Almeno delle nostre piccolissime vite ‒ siano ricche di cigni neri o filtrate dalla mediocrità ‒ non deve importare a chi osserva; quel che invece importa è aver messo in ordine la nostra integrità giacché quel che conduce alla xenofobia, su ogni livello, è la paura del contagio. La paura del contagio significa che le persone vedono le loro frequentazioni o già solo i passeggiatori della loro città,  come il loro rimando nel mondo. Dimmi chi frequenti e ti dirò chi sei, nella cultura popolare questa è una verità che viene tramandata e mi trovo in senso ideologico (le applicazioni di un’ideologia non sempre aderiscono all’ideologia stessa) ad essere d’accordo.

 Per quel che concerne però il suo senso più pratico, non c’è che da ammettere che personalità salde potrebbero trovarsi al tavolo della Regina Elisabetta come seduti sulla nuda Terra ed avere lo stesso scopo in fronte a loro: la scoperta.

C’è un amico de La Livella che è solito sostenere che sia la scoperta il piacere più profondo dell’essere umano e mi trovo a difesa di quella tesi almeno rispetto ai contatti con il prossimo.

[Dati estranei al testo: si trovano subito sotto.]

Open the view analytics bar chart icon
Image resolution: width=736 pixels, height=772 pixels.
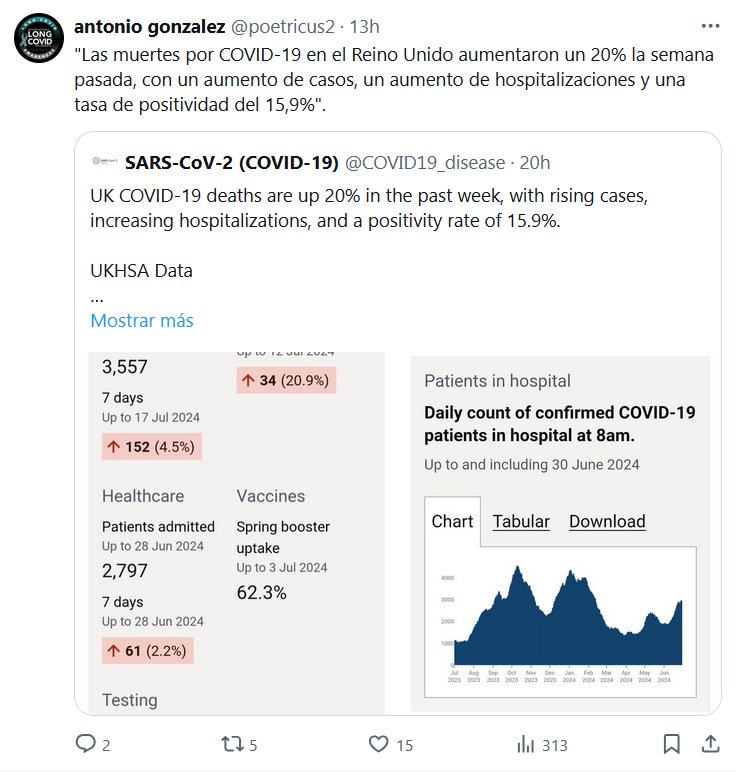click(525, 744)
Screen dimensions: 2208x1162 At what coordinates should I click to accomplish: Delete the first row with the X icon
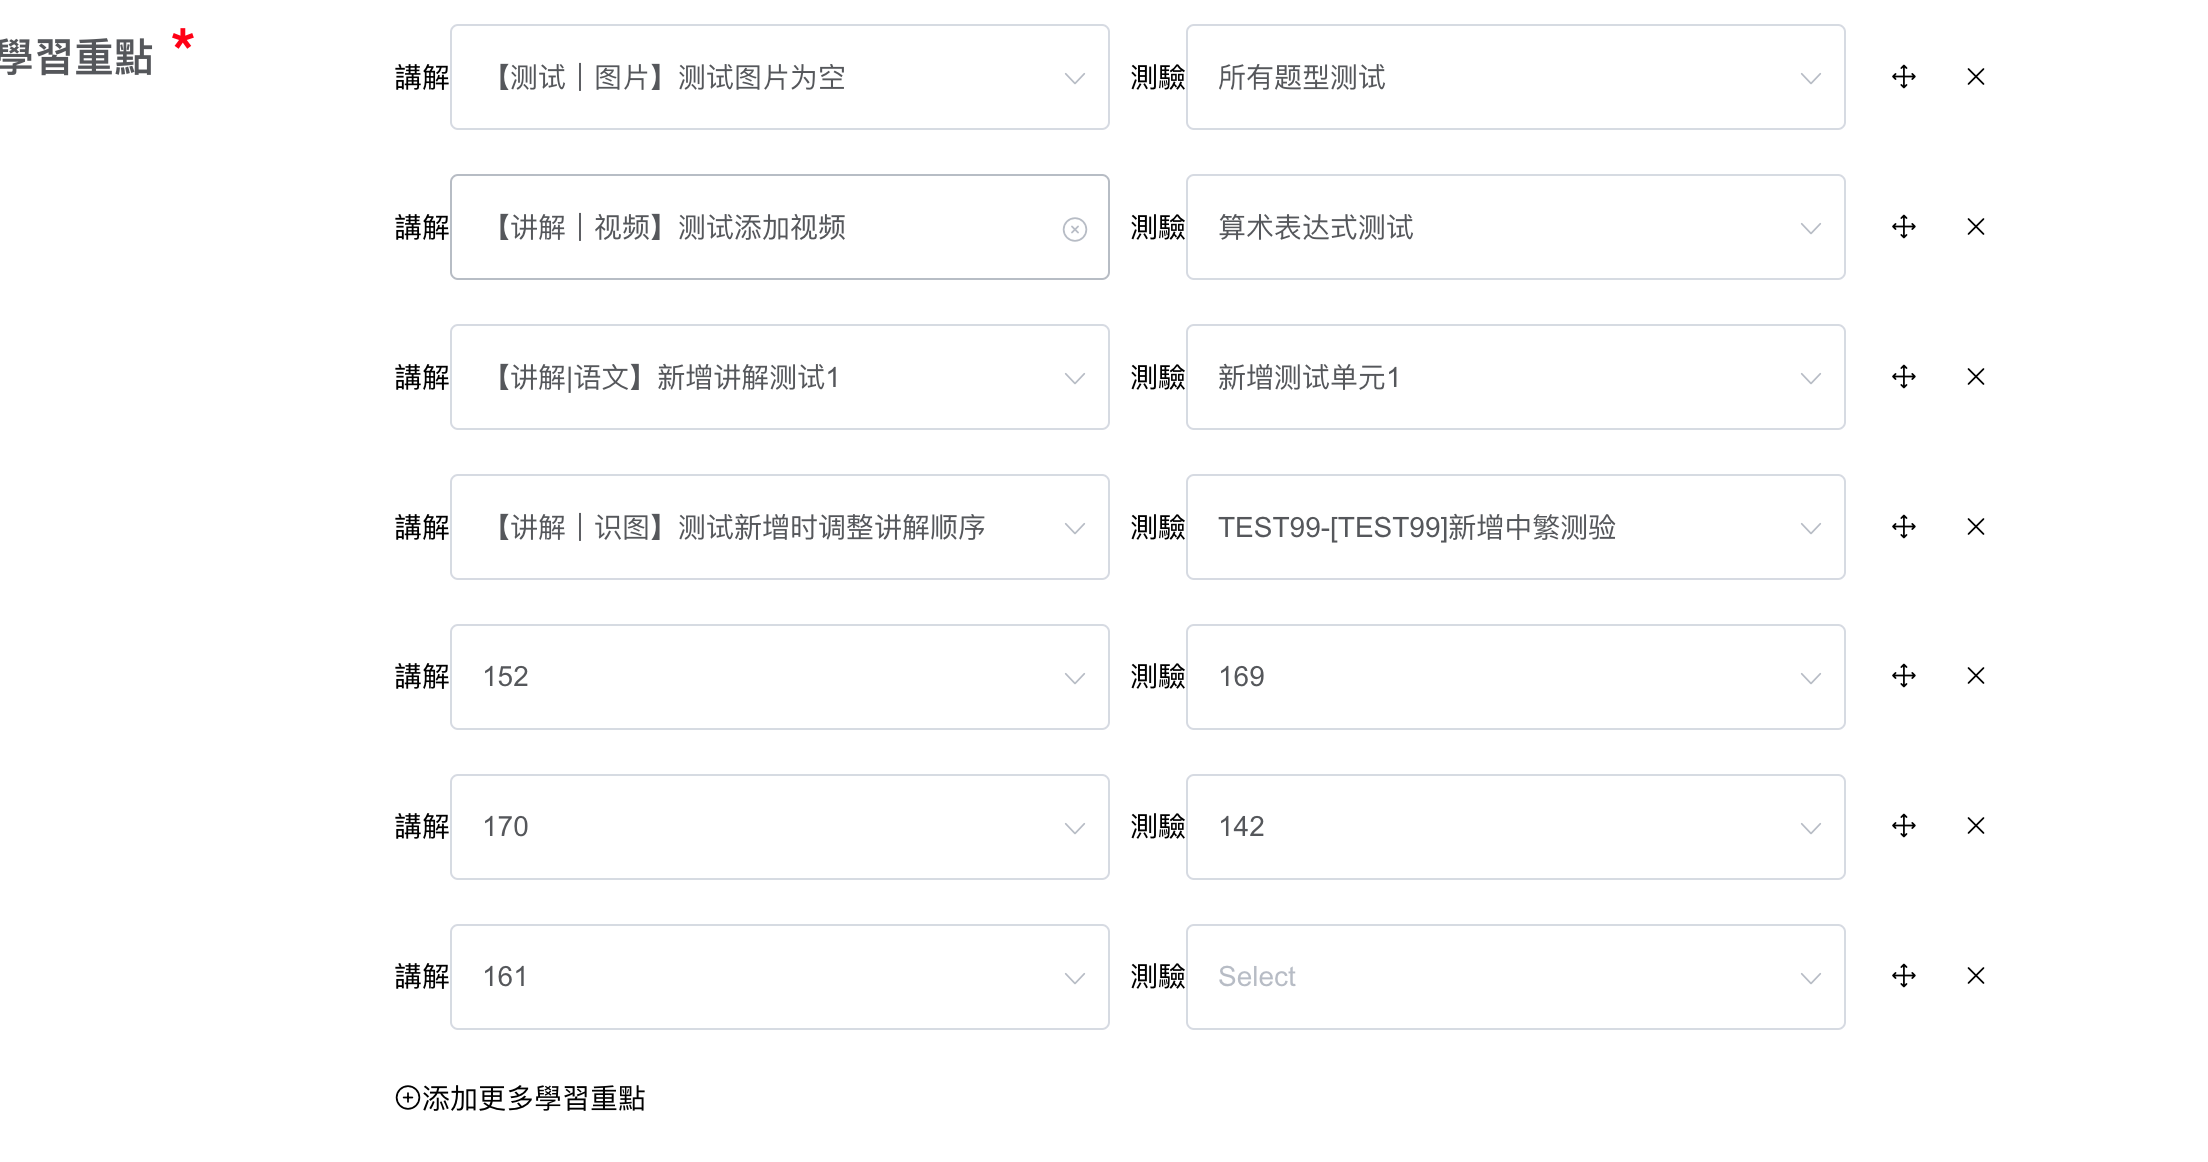pyautogui.click(x=1976, y=77)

Nell’applicare il punto di vista dell’astronauta pregherei tutti di non stagliarsi in alto come colonne del tempio dell’Ego, perché mentre difendiamo la nostra esperienza del mondo ‒ rifiutando l’altro e la verità che rappresenta ‒ rifiutiamo noi stessi e la possibilità gratuita di imparare da coloro che abbiamo attorno.

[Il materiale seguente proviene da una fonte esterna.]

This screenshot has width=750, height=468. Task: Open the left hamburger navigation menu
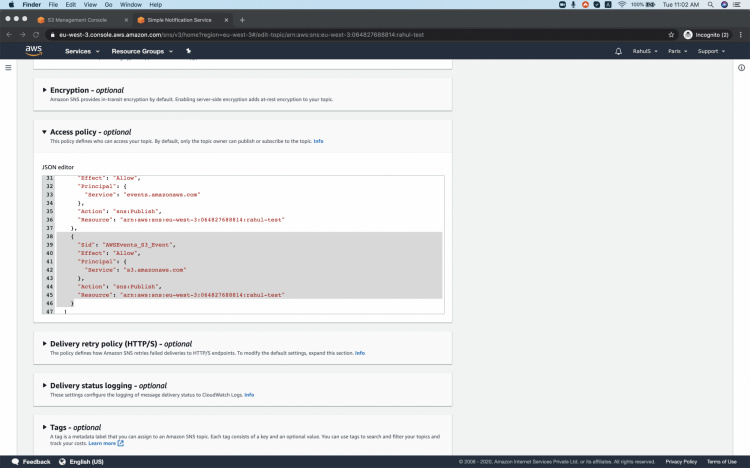point(9,68)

Altro da noi che ‒ per pura casualità? ‒ è l’artefice di tutto quanto presente sulla terra: non esiste un’auto senza un ingegnere e non esiste un tango senza due ballerini, non esiste quadro senza un artista e gli artisti di solito umanamente non sono affatto come li vorremmo.

Quindi considerata l’inaffidabilità della memoria di ognuno di noi, moltiplicata la possibilità di giudizio e razionalizzato che forse il libero arbitrio è ben più complesso di quanto crediamo, mi domando se ‒ piuttosto che incancrenirci nella moralità del bene e del male (continuo a voler parlare con gli umani) ‒, non dovremmo lasciar spazio ad una prova: nell’esperienza quotidiana far crescere dentro di noi un poco di sana pietà cristiana [1] ed abbracciare la possibilità di stare effettivamente tutti mano nella mano nell’ignoranza.

[1] Sebbene la pietà nel senso cristiano sia principalmente un attributo del rapporto del credente con Dio, essa lo dispone anche ad un atteggiamento di delicatezza e di rispetto verso il prossimo come un riflesso del sentirsi figli dello stesso padre. Giovanni Paolo II: Angelus del 28 maggio 1989.